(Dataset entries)
╔══

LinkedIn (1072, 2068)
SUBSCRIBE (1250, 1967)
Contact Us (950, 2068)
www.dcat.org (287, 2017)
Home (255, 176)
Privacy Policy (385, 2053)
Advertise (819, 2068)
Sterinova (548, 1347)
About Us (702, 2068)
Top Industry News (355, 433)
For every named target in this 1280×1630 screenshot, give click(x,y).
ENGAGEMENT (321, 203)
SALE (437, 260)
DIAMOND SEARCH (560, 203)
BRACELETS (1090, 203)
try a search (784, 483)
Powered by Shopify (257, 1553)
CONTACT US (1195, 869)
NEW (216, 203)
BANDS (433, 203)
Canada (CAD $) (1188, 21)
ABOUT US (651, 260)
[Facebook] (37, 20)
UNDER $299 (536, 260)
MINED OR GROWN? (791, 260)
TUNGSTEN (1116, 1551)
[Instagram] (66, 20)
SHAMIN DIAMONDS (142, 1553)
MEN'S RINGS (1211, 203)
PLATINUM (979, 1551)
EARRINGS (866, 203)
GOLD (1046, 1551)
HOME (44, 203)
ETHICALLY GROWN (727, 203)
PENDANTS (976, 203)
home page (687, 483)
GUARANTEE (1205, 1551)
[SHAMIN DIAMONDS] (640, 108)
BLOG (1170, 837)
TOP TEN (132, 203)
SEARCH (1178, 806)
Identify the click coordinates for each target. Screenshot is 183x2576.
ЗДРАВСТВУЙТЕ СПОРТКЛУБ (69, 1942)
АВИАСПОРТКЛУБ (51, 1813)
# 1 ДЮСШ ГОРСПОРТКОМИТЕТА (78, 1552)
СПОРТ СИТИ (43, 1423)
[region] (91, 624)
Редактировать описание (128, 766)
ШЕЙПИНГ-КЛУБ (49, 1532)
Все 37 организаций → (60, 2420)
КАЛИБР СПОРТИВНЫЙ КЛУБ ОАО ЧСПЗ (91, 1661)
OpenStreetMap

╚══

TO DO: Output only the lines running from the line with "PENDANTS (976, 203)" through the final line of the data, inclusive.

WRITTEN SOLUTION:
PENDANTS (976, 203)
home page (687, 483)
GUARANTEE (1205, 1551)
[SHAMIN DIAMONDS] (640, 108)
BLOG (1170, 837)
TOP TEN (132, 203)
SEARCH (1178, 806)
Identify the click coordinates for each target. Screenshot is 183x2576.
ЗДРАВСТВУЙТЕ СПОРТКЛУБ (69, 1942)
АВИАСПОРТКЛУБ (51, 1813)
# 1 ДЮСШ ГОРСПОРТКОМИТЕТА (78, 1552)
СПОРТ СИТИ (43, 1423)
[region] (91, 624)
Редактировать описание (128, 766)
ШЕЙПИНГ-КЛУБ (49, 1532)
Все 37 организаций → (60, 2420)
КАЛИБР СПОРТИВНЫЙ КЛУБ ОАО ЧСПЗ (91, 1661)
OpenStreetMap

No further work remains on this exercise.